ジョン・プーローはアメリカ人。2009年に結婚し3人子供がいますが2021年に離婚しています。信仰深く、さらに4歳の子供が癌と診断された時はFacebookで寄付を募るなど、側から見ると家族想いの普通の男性だったようです。しかし元妻の証言ではプーローは「何もかもコントロールしたがり、暴力的だった」とのことで、この事件を知った時どう感じたかの問いには「彼の本性から考えると、とても驚いたとは言えない」と答えています。さらにプーローは養育費の支払いを拒んでおり、逮捕状もでていたことから、アメリカではなくトルコやキプロスなどの国を転々としていたという背景もあるようで、外ヅラは良くても中身は自己中心的なただのクズだったということが報道で明らかになっています。


 


現在裁判中


弁護士や通訳者が変更されたりと、なかなかスムーズに裁判が進んでいない様子ですが、コロンビアではフェミサイドは最大で懲役50年の刑になるそうです。コロンビアでは女性や子供を殺した受刑者が刑務所の中でリンチされ殺害されることがたまにあるのでプーローは独房を望んでいるようですが、せいぜい普通の刑務所で恐怖に震えながら罪を償って欲しいですね。


アメリカでの報道はこちら↓(英語)

https://www.youtube.com/watch?v=Je0s1DI7YcY

 


若い女の子を求める外国人男性とステータスを求めるコロンビア人女性


コロンビアにいて、父と娘かと思うようなカップルをよく見ることがありました。大体男性は英語を話し、女性の方はコロンビア人。

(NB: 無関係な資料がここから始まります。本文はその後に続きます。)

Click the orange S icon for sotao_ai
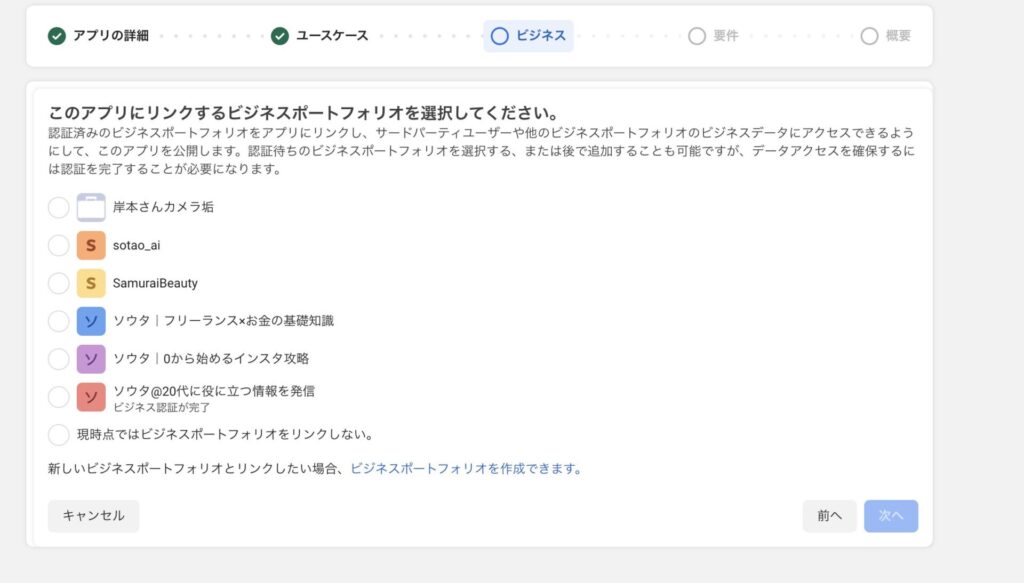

外国人と付き合えばアメリカやヨーロッパに住めるし、お金ももらえるからという理由で外国人男性との出会いを求めるコロンビア女性がいるということは珍しくありませんし、男性側もそんな若い女の子にチヤホヤしてもらえるからという理由でコロンビアに来るという人もたくさんいるんです。そこにつけ込まれてティンダーでデートして薬盛られて金品を盗まれたり、最悪殺されたりという事件がよく起こっているのも悲しいかな事実。11月にはベトナム系アメリカ人の男性がティンダーで知り合った女性にエスコポロミナを盛られて亡くなってます。コロンビアでデートアプリを使う時は気をつけてくださいね。


まぁそういうコロンビア人女性と外国人男性のカップルに関してはウィンウィンな関係なので外野の私がジャッジするべきことではないですが、お金をチラつかせてコロンビア人女性にチヤホヤされることに慣れてしまった外国人男性にそのノリで絡まれることはたまにありました。見知らぬ小汚い小太りアメリカじじいに空港のセキュリティチェックの列で「韓国人?セクシーアジア人だねぇ。」と言われた時はぶん殴ってやろうかと・・・。チェックが終わって小走り気味にラウンジに避難すると、隣のデスクに座っていたおっさんに「アジア人にそのブーツの組み合わせ・・・エロいねぇ」と言われたりと、コロンビアで感覚がバグってしまうきっしょいおっさんがたくさんいます・・・。女性の皆さん、気をつけてくださいね。本当はこのニュースとこのエピソード、Newsweekの方で書こうと思っていたんですが「すべての外国人男性がそんなんじゃない!失礼だ!」とめんどくさいコメントが来てもおかしくないと思ったのでこちらに書きました。